ASSIGNMENT:
From top to bottom, reproduce the listing without a single change.

RECORDS TO PROCESS:
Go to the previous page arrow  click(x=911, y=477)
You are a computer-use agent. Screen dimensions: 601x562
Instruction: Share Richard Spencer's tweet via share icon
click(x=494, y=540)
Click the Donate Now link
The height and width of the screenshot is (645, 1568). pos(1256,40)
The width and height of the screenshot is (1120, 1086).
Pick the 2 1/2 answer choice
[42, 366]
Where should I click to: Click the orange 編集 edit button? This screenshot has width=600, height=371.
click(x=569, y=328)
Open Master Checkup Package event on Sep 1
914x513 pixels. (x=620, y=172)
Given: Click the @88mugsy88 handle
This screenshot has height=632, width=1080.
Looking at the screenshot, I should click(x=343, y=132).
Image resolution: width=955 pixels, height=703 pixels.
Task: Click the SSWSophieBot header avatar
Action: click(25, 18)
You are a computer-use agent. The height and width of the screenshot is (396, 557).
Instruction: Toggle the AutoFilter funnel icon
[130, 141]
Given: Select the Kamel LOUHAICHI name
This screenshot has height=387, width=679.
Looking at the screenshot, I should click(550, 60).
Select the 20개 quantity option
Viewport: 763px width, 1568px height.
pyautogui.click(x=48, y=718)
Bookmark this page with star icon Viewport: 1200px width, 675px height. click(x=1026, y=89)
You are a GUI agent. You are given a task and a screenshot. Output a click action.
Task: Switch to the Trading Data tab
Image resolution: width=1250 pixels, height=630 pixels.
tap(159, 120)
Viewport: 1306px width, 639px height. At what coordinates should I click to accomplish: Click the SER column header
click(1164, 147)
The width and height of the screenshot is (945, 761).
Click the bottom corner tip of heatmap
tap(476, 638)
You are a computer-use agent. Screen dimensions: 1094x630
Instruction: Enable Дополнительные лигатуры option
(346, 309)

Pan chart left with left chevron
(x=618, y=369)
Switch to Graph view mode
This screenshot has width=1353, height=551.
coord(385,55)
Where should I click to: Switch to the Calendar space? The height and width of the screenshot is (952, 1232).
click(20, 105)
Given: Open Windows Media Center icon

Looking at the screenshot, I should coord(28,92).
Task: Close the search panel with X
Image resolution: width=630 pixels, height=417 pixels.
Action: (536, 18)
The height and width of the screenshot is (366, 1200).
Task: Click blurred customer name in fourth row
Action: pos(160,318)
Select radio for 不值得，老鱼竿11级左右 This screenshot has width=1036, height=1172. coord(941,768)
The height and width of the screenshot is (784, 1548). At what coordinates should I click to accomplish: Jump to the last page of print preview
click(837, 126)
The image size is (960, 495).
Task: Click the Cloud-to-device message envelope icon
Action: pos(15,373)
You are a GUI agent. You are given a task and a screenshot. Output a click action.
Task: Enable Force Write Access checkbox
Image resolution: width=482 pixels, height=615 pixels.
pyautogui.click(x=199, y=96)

RESULT FOR THIS TASK:
Go to the previous page arrow  click(x=911, y=477)
You are a computer-use agent. Screen dimensions: 601x562
Instruction: Share Richard Spencer's tweet via share icon
click(x=494, y=540)
Click the Donate Now link
The height and width of the screenshot is (645, 1568). pos(1256,40)
The width and height of the screenshot is (1120, 1086).
Pick the 2 1/2 answer choice
[42, 366]
Where should I click to: Click the orange 編集 edit button? This screenshot has width=600, height=371.
click(x=569, y=328)
Open Master Checkup Package event on Sep 1
914x513 pixels. (x=620, y=172)
Given: Click the @88mugsy88 handle
This screenshot has height=632, width=1080.
Looking at the screenshot, I should click(x=343, y=132).
Image resolution: width=955 pixels, height=703 pixels.
Task: Click the SSWSophieBot header avatar
Action: click(25, 18)
You are a computer-use agent. The height and width of the screenshot is (396, 557).
Instruction: Toggle the AutoFilter funnel icon
[130, 141]
Given: Select the Kamel LOUHAICHI name
This screenshot has height=387, width=679.
Looking at the screenshot, I should click(550, 60).
Select the 20개 quantity option
Viewport: 763px width, 1568px height.
pyautogui.click(x=48, y=718)
Bookmark this page with star icon Viewport: 1200px width, 675px height. click(x=1026, y=89)
You are a GUI agent. You are given a task and a screenshot. Output a click action.
Task: Switch to the Trading Data tab
Image resolution: width=1250 pixels, height=630 pixels.
tap(159, 120)
Viewport: 1306px width, 639px height. At what coordinates should I click to accomplish: Click the SER column header
click(1164, 147)
The width and height of the screenshot is (945, 761).
Click the bottom corner tip of heatmap
tap(476, 638)
You are a computer-use agent. Screen dimensions: 1094x630
Instruction: Enable Дополнительные лигатуры option
(346, 309)

Pan chart left with left chevron
(x=618, y=369)
Switch to Graph view mode
This screenshot has width=1353, height=551.
coord(385,55)
Where should I click to: Switch to the Calendar space? The height and width of the screenshot is (952, 1232).
click(20, 105)
Given: Open Windows Media Center icon

Looking at the screenshot, I should coord(28,92).
Task: Close the search panel with X
Image resolution: width=630 pixels, height=417 pixels.
Action: (536, 18)
The height and width of the screenshot is (366, 1200).
Task: Click blurred customer name in fourth row
Action: pos(160,318)
Select radio for 不值得，老鱼竿11级左右 This screenshot has width=1036, height=1172. coord(941,768)
The height and width of the screenshot is (784, 1548). At what coordinates should I click to accomplish: Jump to the last page of print preview
click(837, 126)
The image size is (960, 495).
Task: Click the Cloud-to-device message envelope icon
Action: pos(15,373)
You are a GUI agent. You are given a task and a screenshot. Output a click action.
Task: Enable Force Write Access checkbox
Image resolution: width=482 pixels, height=615 pixels.
pyautogui.click(x=199, y=96)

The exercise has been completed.